-- Request --
Copy out every line in the items below that contains the word "Where".

-- Data to process --

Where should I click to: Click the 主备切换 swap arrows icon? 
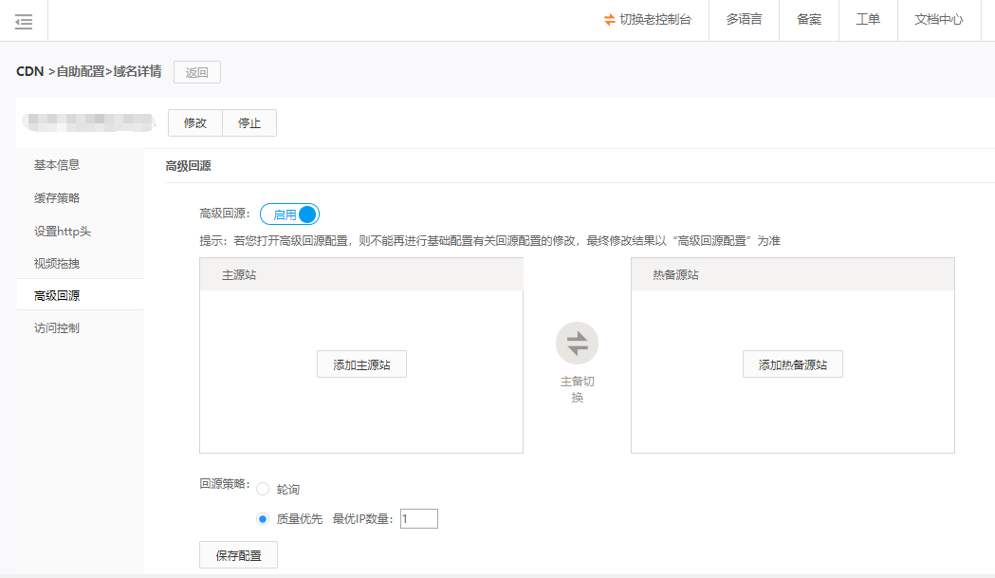pos(577,344)
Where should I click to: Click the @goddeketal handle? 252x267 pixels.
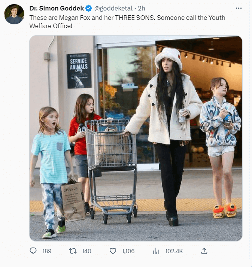click(x=113, y=8)
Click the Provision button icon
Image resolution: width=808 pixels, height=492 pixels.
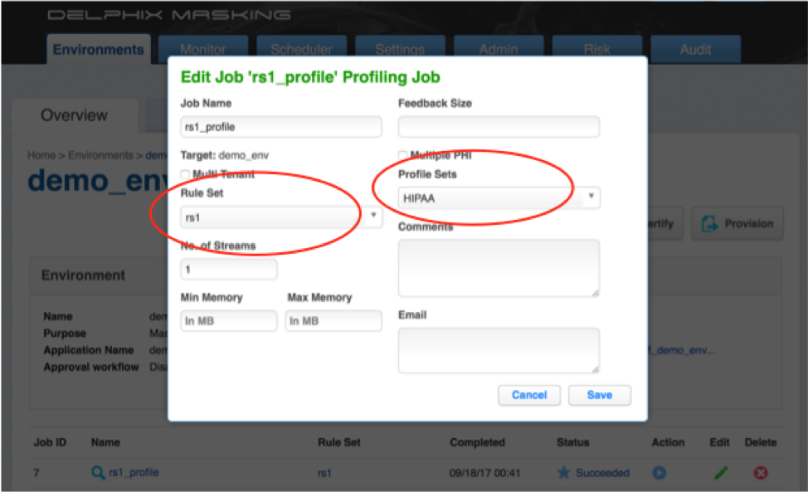click(710, 223)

-- Answer to the problem --
Where should I click to: Click the 主备切换 swap arrows icon? 
Where should I click to: Click the @goddeketal handle? 252x267 pixels.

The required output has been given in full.